Unfortunately, Verizon is the only cell company in my area that offers reliable 4G coverage. That alone finalized my decision and forced me to go with Verizon and to choose a compatible Verizon device for my Cradlepoint. I say unfortunately because Verizon recently stopped selling unlimited data plans, opting instead to limit their data plans to a maximum cap of either 5G or 10G per month. If you go over that purchased limit, they will charge you an additional $10 per GB. AT&T does the same thing, limits your data plans and charges you for overages. T-Mobile claims to offer unlimited data, but that’s simply not true – they just throttle (rate limit) your bandwidth after you cross a certain amount of usage each month. Since Sprint is the only carrier that sells unlimited 3G and 4G data plans I really wanted to sign on with them, but their 4G coverage is nowhere to be found in my area. If you have Sprint in your area and they provide 4G, jump on it!

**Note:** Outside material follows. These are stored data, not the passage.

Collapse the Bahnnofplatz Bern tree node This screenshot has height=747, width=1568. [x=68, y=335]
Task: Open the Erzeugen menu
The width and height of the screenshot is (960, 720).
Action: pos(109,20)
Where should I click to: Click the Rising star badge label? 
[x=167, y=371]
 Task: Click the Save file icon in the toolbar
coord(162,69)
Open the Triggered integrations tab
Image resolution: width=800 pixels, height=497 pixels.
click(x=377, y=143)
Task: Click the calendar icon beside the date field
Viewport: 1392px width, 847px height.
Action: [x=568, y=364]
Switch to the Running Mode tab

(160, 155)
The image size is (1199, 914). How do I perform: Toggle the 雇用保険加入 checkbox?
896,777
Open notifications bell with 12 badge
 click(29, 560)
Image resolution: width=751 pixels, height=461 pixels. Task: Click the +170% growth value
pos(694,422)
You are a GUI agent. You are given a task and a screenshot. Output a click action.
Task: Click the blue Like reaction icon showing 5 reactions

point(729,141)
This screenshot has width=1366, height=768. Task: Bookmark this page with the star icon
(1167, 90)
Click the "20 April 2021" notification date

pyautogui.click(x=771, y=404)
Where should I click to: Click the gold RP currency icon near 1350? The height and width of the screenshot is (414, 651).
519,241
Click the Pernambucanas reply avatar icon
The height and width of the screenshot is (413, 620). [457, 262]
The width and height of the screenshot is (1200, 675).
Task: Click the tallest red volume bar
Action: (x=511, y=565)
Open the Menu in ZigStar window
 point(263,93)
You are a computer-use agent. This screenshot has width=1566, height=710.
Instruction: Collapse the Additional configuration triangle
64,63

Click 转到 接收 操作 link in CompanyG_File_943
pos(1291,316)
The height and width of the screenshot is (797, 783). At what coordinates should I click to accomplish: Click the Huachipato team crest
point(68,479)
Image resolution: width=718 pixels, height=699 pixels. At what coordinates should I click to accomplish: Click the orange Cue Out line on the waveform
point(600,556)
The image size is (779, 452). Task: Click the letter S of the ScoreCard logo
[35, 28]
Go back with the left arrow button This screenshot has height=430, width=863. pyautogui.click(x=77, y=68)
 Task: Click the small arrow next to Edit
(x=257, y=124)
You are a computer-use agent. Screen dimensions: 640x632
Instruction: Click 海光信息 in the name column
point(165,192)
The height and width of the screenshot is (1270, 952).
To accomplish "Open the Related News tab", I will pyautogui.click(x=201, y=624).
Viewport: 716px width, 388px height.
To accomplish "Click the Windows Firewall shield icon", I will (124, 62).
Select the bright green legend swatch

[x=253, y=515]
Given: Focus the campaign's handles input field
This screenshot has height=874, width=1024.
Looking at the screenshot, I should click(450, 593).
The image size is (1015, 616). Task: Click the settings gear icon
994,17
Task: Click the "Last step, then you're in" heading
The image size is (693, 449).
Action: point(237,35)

End result? I had to settle for a Verizon 10GB per month plan. Watching bandwidth usage on a device like this will be critical when you have multiple users connected. Fortunately, the CTR 500 has a lot of sophisticated controls over the network and I am still playing around, creating rules and firewalls to limit what connected users are allowed to do with the network. There are calculators out there that can help you determine the amount of data you’ll need to accommodate 32 simultaneous internet users. A 4G device with a 5GB or 10GB cap can only be in use for a short amount of time before your limitations on the plan have been reached, so this solution is best for short, mobile internet use (like seminars) or as a backup internet option when the main connection fails.
So far I have been pretty happy. I did some recent speed tests with the device and found that I was getting many times greater speed than I can get on my T1 line in the office.